വ്യാഖ്യാനം നിലവിൽ ഇംഗ്ലീഷിൽ മാത്രമേ ലഭ്യമാകൂ. മലയാള പരിഭാഷ പുരോഗമിക്കുകയാണ്.
Ephesians 5 — A Sweetsmelling Savour — and a Great Mystery
Paul continues the worthy walk: walk in love as Christ also loved us. Walk as children of light, exposing the works of darkness. Walk circumspectly as wise, redeeming the time, filled with the Spirit, singing and giving thanks. The chapter's second half applies the gospel to marriage: wives submit to husbands as to the Lord; husbands love wives as Christ loved the church and gave Himself for her. The whole picture, Paul says, points beyond marriage itself to a great mystery — Christ and the church.
“And walk in love, as Christ also hath loved us, and hath given himself for us an offering and a sacrifice to God for a sweetsmelling savour.”
— Ephesians 5:2
- v.1-7 Walk in love as Christ loved — not as the unclean walk
- v.8-14 Walk as children of light
- v.15-21 Walk circumspectly — filled with the Spirit
- v.22-24 Wives: submit as unto the Lord
- v.25-33 Husbands: love as Christ loved the church
The pattern of Christian love is the pattern of Christ's love — self-giving, sacrificial, costly. Walk in love in this register is not a feeling but a posture of giving.

=== TASKS FOR THIS EXERCISE ===
a: Copy the Ephesians 5 page, starting with "Ephesians 5 —" and going on through "and the church.", and change "church" to "congregation".
b: Please sum up the Ephesians 5 page in two sentences.

=== RECORDED DATA ===

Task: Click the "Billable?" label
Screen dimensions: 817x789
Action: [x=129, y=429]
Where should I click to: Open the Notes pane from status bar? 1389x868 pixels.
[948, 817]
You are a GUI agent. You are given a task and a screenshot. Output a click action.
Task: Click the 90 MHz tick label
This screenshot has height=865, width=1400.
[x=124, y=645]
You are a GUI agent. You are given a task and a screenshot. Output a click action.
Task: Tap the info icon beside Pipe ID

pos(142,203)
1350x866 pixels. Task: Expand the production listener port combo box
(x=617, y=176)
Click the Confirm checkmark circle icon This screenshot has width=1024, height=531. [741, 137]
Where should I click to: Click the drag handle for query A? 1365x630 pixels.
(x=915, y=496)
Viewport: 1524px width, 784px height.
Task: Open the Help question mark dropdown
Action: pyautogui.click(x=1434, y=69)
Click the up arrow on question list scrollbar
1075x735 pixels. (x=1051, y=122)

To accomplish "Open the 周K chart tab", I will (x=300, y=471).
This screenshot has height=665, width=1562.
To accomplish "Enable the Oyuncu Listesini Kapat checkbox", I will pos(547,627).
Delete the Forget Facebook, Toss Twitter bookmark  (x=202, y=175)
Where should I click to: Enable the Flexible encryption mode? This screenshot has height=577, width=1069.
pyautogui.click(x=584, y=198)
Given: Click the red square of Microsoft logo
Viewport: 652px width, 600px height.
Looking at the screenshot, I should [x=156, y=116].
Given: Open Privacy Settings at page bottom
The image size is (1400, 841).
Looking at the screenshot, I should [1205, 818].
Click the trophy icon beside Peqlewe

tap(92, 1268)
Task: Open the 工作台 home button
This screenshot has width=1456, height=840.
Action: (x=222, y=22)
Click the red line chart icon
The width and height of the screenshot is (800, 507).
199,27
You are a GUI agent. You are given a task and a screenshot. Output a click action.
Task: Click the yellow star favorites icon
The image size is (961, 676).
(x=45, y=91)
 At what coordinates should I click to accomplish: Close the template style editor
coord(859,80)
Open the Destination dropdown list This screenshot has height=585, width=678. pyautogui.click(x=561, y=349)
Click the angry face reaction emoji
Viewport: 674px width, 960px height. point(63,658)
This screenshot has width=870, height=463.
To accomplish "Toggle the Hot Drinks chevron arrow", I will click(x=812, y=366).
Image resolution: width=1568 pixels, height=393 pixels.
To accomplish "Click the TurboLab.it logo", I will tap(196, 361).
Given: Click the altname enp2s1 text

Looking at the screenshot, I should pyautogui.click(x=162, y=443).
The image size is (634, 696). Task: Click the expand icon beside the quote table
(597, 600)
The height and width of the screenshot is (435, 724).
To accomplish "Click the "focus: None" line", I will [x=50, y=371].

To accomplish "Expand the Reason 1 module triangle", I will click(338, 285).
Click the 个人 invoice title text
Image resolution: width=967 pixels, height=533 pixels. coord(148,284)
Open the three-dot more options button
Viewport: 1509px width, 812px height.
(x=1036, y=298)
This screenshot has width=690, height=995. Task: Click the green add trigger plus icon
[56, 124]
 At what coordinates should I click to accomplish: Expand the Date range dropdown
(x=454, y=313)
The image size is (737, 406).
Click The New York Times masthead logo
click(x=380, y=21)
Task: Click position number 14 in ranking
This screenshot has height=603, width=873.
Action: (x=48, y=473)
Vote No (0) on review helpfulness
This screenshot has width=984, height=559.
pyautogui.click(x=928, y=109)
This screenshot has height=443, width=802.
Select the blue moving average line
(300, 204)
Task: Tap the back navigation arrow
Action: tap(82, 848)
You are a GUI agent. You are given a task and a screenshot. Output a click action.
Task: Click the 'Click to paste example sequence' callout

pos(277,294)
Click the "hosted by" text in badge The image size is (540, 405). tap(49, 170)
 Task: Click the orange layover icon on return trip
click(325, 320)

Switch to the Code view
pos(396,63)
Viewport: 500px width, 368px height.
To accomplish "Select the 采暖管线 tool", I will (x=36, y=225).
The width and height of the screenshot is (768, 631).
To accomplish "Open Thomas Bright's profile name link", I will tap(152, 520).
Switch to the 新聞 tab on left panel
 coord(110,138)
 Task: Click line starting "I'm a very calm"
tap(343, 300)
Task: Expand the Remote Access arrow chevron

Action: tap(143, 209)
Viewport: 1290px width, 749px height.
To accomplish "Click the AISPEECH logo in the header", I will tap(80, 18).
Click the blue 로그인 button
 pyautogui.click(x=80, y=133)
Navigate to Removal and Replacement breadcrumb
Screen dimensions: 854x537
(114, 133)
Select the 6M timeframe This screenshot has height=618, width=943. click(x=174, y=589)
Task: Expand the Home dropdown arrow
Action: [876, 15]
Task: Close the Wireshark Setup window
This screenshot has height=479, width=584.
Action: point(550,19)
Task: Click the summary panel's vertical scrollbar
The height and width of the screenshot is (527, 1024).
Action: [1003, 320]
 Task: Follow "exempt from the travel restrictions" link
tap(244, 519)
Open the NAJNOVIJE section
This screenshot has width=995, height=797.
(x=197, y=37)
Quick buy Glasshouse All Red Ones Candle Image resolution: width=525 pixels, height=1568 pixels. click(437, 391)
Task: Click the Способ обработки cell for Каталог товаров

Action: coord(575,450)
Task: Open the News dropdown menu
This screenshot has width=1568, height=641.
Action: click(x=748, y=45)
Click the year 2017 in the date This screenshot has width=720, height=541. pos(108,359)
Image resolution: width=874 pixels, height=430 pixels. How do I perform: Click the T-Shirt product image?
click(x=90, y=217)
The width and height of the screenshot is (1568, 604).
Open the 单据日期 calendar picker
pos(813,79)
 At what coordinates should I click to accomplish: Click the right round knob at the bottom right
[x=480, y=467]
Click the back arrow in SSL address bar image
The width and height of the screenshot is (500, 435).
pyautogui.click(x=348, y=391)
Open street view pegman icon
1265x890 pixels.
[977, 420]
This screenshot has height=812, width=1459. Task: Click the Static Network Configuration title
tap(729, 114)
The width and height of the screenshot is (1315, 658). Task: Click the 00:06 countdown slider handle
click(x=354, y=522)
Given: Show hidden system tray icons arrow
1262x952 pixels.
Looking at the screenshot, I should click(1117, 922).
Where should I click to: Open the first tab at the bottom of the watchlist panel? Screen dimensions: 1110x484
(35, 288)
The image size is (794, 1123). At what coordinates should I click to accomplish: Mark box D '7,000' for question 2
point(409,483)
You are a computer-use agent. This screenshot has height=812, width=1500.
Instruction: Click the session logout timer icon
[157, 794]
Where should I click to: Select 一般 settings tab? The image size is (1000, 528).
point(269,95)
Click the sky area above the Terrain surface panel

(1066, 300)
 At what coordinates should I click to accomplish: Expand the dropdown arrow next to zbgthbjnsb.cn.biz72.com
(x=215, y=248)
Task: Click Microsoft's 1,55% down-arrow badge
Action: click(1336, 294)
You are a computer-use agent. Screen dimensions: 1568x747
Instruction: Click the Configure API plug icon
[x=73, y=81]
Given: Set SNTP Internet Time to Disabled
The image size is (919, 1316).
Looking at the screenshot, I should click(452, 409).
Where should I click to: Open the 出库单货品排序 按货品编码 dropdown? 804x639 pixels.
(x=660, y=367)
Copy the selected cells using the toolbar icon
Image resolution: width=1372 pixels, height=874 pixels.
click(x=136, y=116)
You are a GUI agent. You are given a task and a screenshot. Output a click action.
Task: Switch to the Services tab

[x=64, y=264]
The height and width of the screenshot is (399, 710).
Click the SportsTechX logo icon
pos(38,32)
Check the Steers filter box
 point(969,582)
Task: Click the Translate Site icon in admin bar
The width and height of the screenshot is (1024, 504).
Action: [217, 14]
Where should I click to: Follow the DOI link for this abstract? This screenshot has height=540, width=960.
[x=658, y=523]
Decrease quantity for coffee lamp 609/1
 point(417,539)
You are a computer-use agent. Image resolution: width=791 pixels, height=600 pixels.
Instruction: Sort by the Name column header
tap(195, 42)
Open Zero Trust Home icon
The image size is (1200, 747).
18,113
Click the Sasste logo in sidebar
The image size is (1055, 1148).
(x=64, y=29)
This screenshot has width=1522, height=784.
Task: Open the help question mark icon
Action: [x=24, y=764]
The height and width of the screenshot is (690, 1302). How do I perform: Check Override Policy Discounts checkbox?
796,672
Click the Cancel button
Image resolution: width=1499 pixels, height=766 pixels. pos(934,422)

=== TASK RESULTS ===
a:
Ephesians 5 — A Sweetsmelling Savour — and a Great Mystery
Paul continues the worthy walk: walk in love as Christ also loved us. Walk as children of light, exposing the works of darkness. Walk circumspectly as wise, redeeming the time, filled with the Spirit, singing and giving thanks. The chapter's second half applies the gospel to marriage: wives submit to husbands as to the Lord; husbands love wives as Christ loved the congregation and gave Himself for her. The whole picture, Paul says, points beyond marriage itself to a great mystery — Christ and the congregation.

b: Ephesians 5 calls believers to walk in love as Christ loved us, to walk as children of light, and to walk circumspectly while filled with the Spirit, and it then applies the gospel to marriage: wives submit to husbands as to the Lord, and husbands love wives as Christ loved the church. Paul says the whole picture points beyond marriage to a great mystery, Christ and the church, and Christian love follows the pattern of Christ's self-giving, sacrificial love, a posture of giving rather than a feeling.